Another funny line is directed at Rose by her priest whom she goes to to complain about her son's girlfriend. At one point her priest tells her, “Rose, I know you realize it's the nineties, I'm just not sure you realize it's the nineteen-nineties.”
The director includes a few whimsical flourishes in the form of Danny's imagination. Rose has made her son feel so guilty and responsible for her well-being over the years that he constantly worries about her, imagining things like her falling into an open manhole if he doesn't walk her some where. I'm not sure how much of her own stunts Maureen O'Hara did, but she certainly seems game. Anthony Quinn is underused but he and O'Hara had a nice chemistry together. They were older but he still possessed a masculine virility and she had lost none of her radiant femininity.
Only the Lonely is a sweet and tender romantic comedy from 1991. It may not have received the level of acclaim that greeted Marty in the 1950s but it's certainly worth a look. The cast also includes James Belushi and brothers Macaulay and Kieran Culkin.
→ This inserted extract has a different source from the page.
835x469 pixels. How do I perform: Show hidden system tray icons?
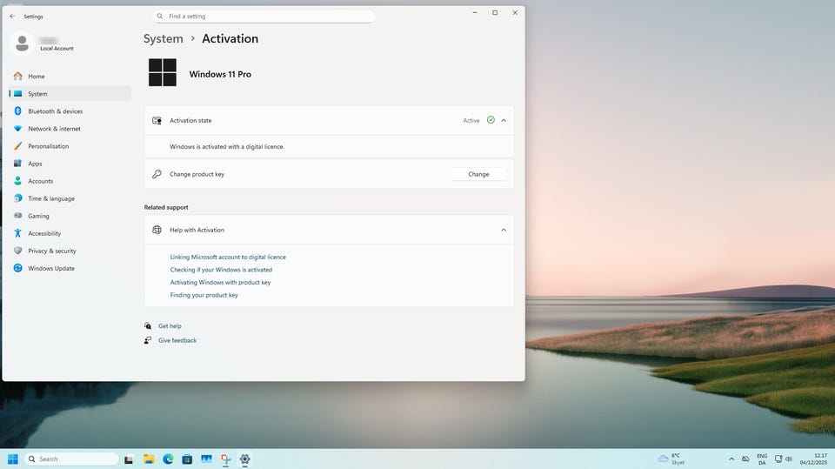731,459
Maureen O'Hara and Anthony Quinn in Only the Lonely
Only the Lonely is indeed a nice romantic comedy but it is the insensitive and rude comments by Rose Muldoon that make for the film's better jokes. When she first sees Theresa across the room at the restaurant, she asks Danny, “Where are her breasts?” A few seconds later Rose meets Theresa and the subject of her small bosoms continue with Rose finally ending with, “You're built like a thirteen year old boy.”
As Patrick wrote, Rose is politically incorrect, repeatedly using such slang as “Dago” in reference to Italians. When Nick offers Rose some flowers from his garden, she responds rudely. “Rose! Rose, I am trying again. Will you please accept these flowers?” Rose responds, “I don't want them. And I don't date Greeks.” An undeterred Nick continues, “You know, you and I could make each other so happy. Greek men are great lovers.” An unimpressed Rose spits back, “And Greek men never bathe.”
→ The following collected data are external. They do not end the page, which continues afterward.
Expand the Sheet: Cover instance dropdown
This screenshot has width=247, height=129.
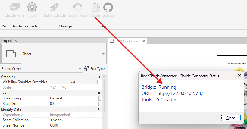80,69
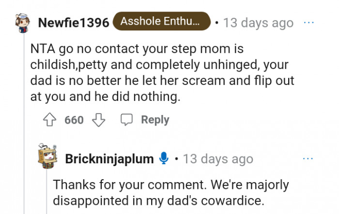Open the '13 days ago' timestamp on Newfie1396's comment
This screenshot has height=214, width=339.
(x=258, y=23)
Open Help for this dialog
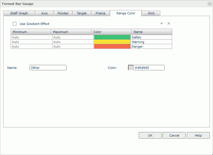This screenshot has width=213, height=155. 198,135
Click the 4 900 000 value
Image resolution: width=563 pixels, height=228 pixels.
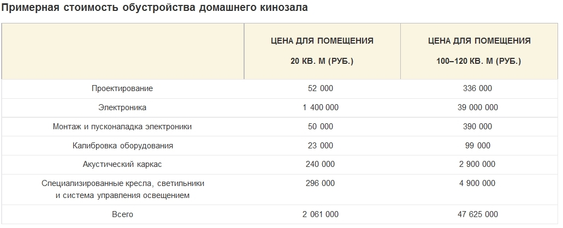pos(478,183)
I laughed hardest when a fed up Danny finally tells his mother off for “Just telling it like it is.” “That's been your excuse for the last 67 years…for hurting people whenever the hell you feel like it!” Although the conversation begins and ends dramatically, it contains my favorite comedic line. He yells one example of her rudeness to her, “And I guess you didn't hurt Cousin Jerry when you called his German wife a Nazi who probably slept with Hitler.” An unapologetic Rose stands by her claim, “Well, there's no proof that she didn't.”
Only the Lonely is about what it means to be alone and what some people will do to avoid it. A scared Rose tells a story about a woman who would find any line to stand in just to have someone to talk to. Look at the two old “bachelors” who seem inseparable and how they celebrate the passing of another old friend.
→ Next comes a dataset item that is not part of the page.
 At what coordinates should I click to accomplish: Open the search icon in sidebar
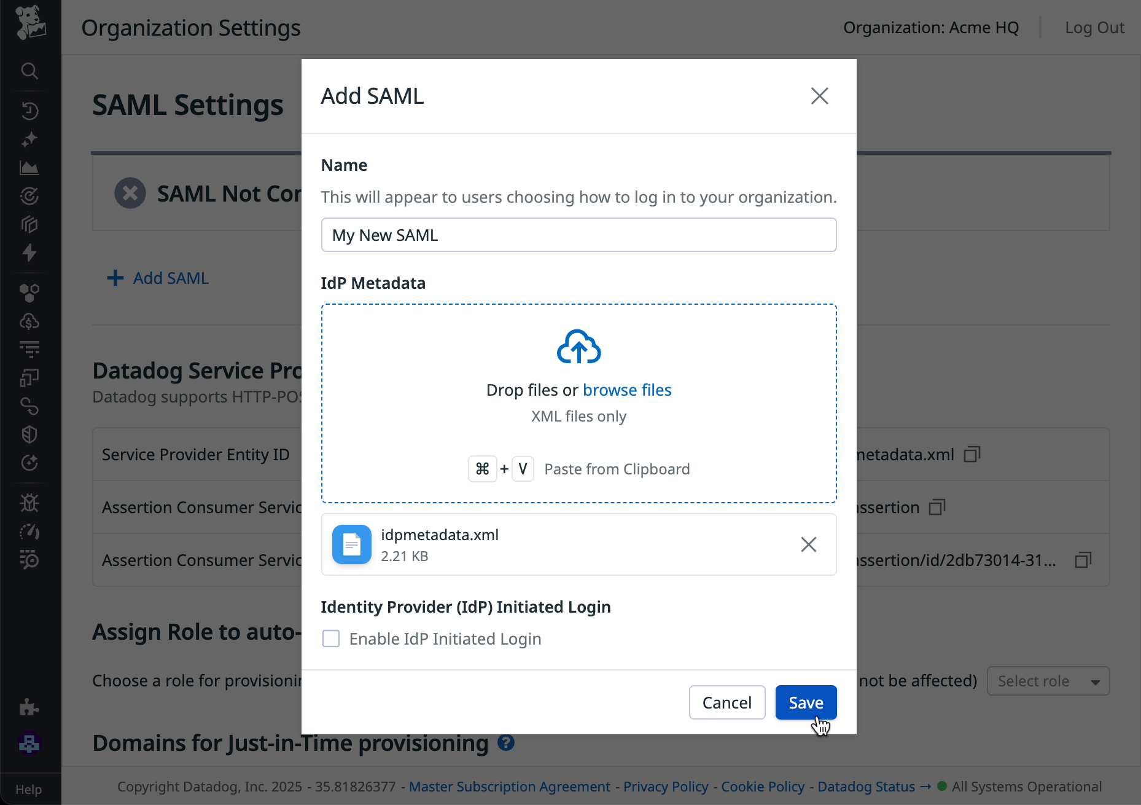point(29,71)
Rose does not want to be alone and clings to her one son who has not married and moved away. She is scared to move forward in her life and in the process is holding Danny back as well. As a parent I have never understood how one could willfully hurt their child by controlling them through guilt and manipulation to serve their own selfish needs. Patrick mentioned Marty while I thought of the Danish film Teddy Bear (2012), where an overbearing mother is far too close to her body building son.
I can sadly vouch for the facts that selfish women like Rose Muldoon exist in real life. They are petty, vindictive and fail to encourage their children as they are worried it may give them the confidence to find their own way. I consider such actions as adult child abuse. Does not such action contradict everything that it means to be a good parent? Any mother who thinks of their own needs before that of her own child is quite simply evil. I feel better getting that off my chest.